Objectives
1. According to the passage about the Beyler Mosque, in what year was the mosque built?
2. Using the passage about the Beyler Mosque, explain in one to three sentences what was new about the mosque's architecture.
3. Continue the passage about the Beyler Mosque from the point where it stops.

The Beyler Mosque is a historical and architectural monument which is located in the city of Baku, in a historical part of Icherisheher (Old City), opposite the “Murad” Gate of the Shirvanshah Palace Complex. According to the order of the Cabinet of Ministers of Azerbaijan on historical and cultural monuments, the Beyler Mosque has been included to the list of historical and cultural monument of national importance.

History 
The mosque was built in 1895 on the site of an older mosque. The construction of the mosque was implemented by the sons of Mohammed Hashim Al-Bakuvi - Haji Baba and Haji Javad, as well as Murtuza Muhtarov, calligrapher Ibrahim Shirvani, Mir Ali an-Nagi, Mir Tagi, architect Seyid Huseyn.

During the construction of the mosque, while maintaining the local features of the architecture, new architectural style was founded. For the first time, an attempt was made to apply the techniques inherent in the architectural school of the Shirvanshahs.

Dataset section
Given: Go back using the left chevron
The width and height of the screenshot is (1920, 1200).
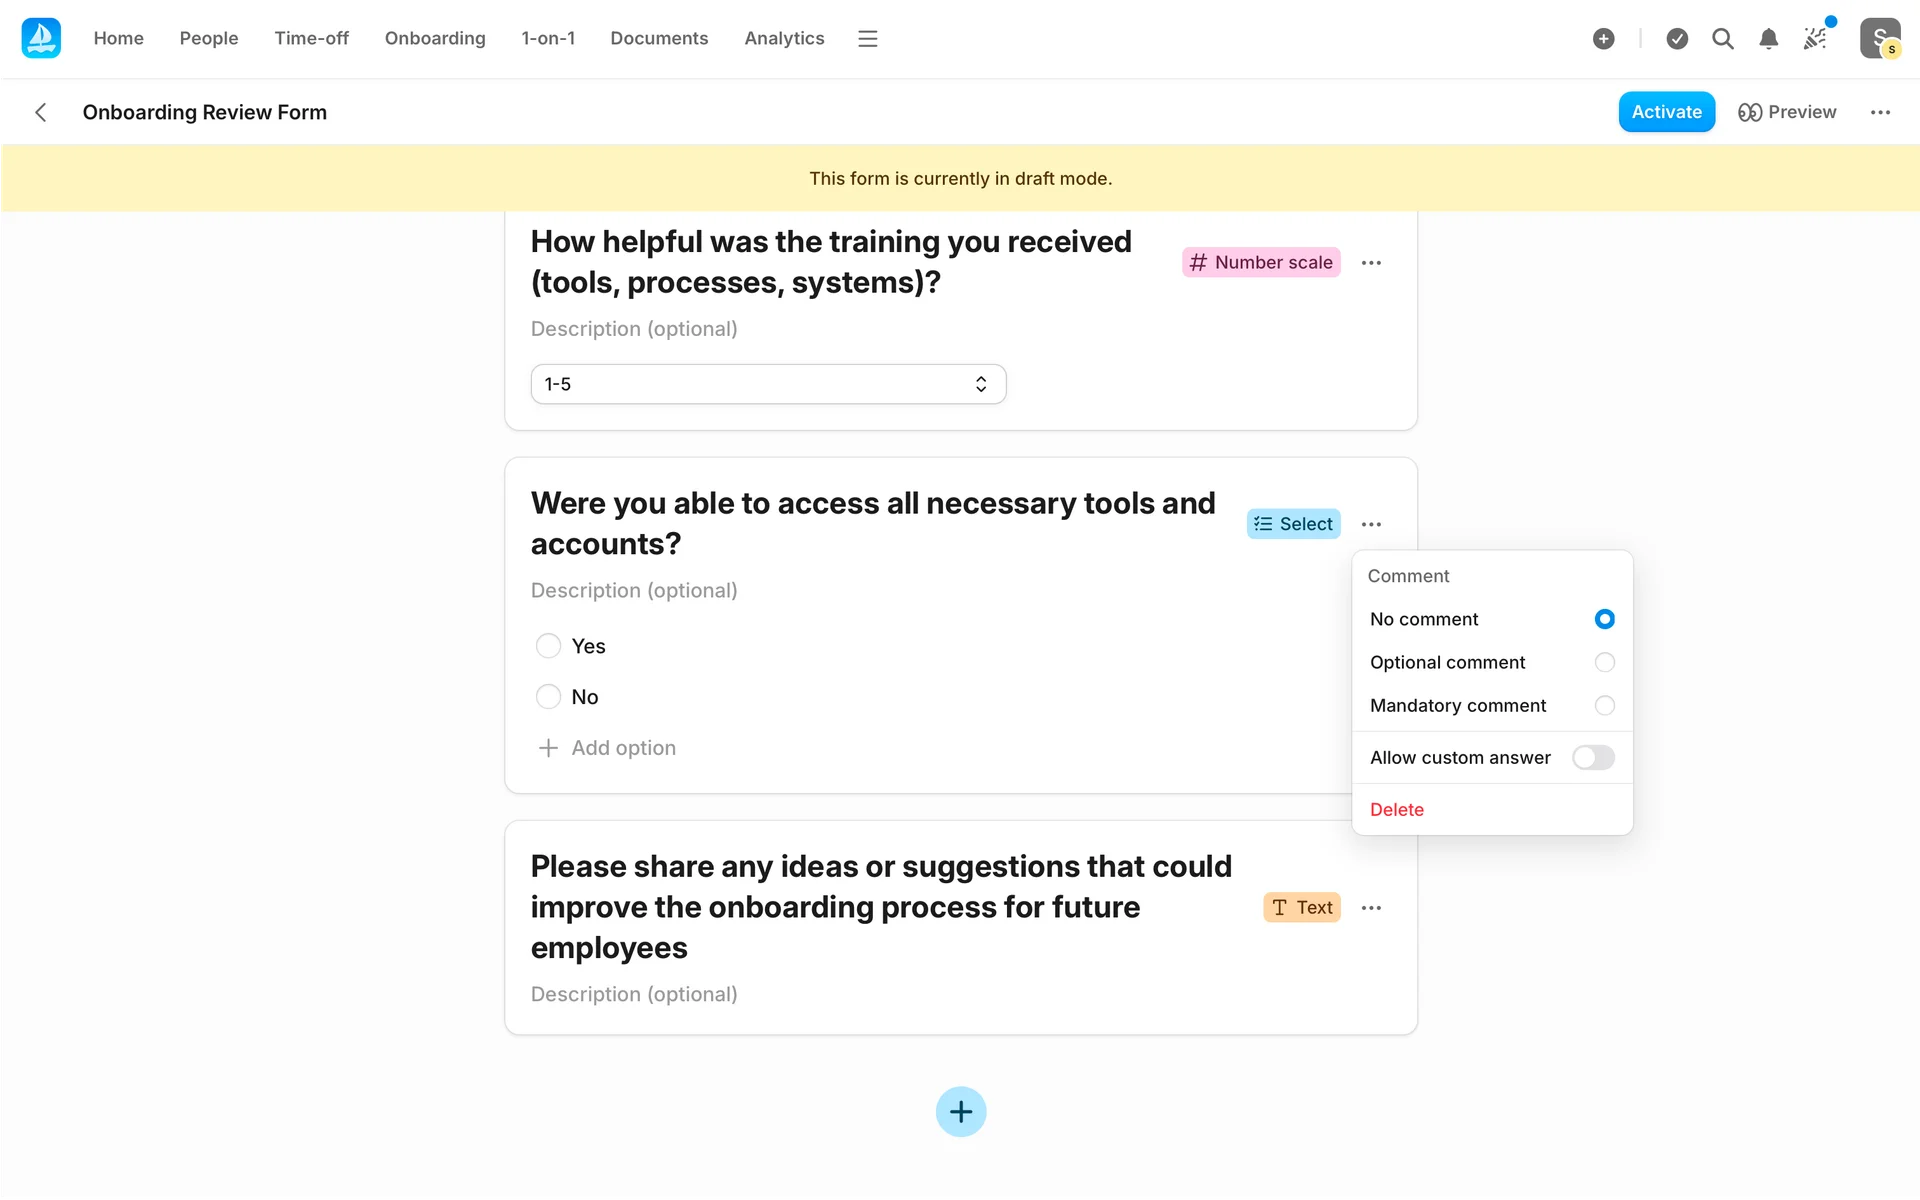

Results of the tasks
1. 1895.

2. The builders kept the local features of the architecture while founding a new style. For the first time, they tried to apply techniques belonging to the architectural school of the Shirvanshahs.

3.
Between 2014 and 2015 the mosque was restored by Austrian renowned restorer expert Erich Pummer who was involved by the Administration of State Historical-Architectural Reserve “Icherisheher”. After restoration the Administration of State Historical-Architectural Reserve “Icherisheher” decided to use the mosque as a museum too. In the mosque 73 Kuran books of various periods, 7 ancient religious books, as well as 19 religious attributes and other 99 exhibits are demonstrated. The exhibition also demonstrates The Quran belonging to ancient Derbent Mosque.

Structure 
The architecture of the mosque combines western, eastern and local architectural traditions. It has a lobby, a prayer hall, and a decorated mihrab. The prayer hall is three-naved, which is characteristic for the mosques of Azerbaijan, which were built since the second half of the 19th century, and is found not only at the mosques of Baku and Absheron, but also of Shirvan, Karabakh, Guba, Sheki and Zagatala. Similar structures have Turkic peoples in the era of feudalism. Around the mosque a park is located with interesting design.

Gallery

See also 
 List of mosques in Azerbaijan
 Bibi-Heybat Mosque
 Juma Mosque (Baku)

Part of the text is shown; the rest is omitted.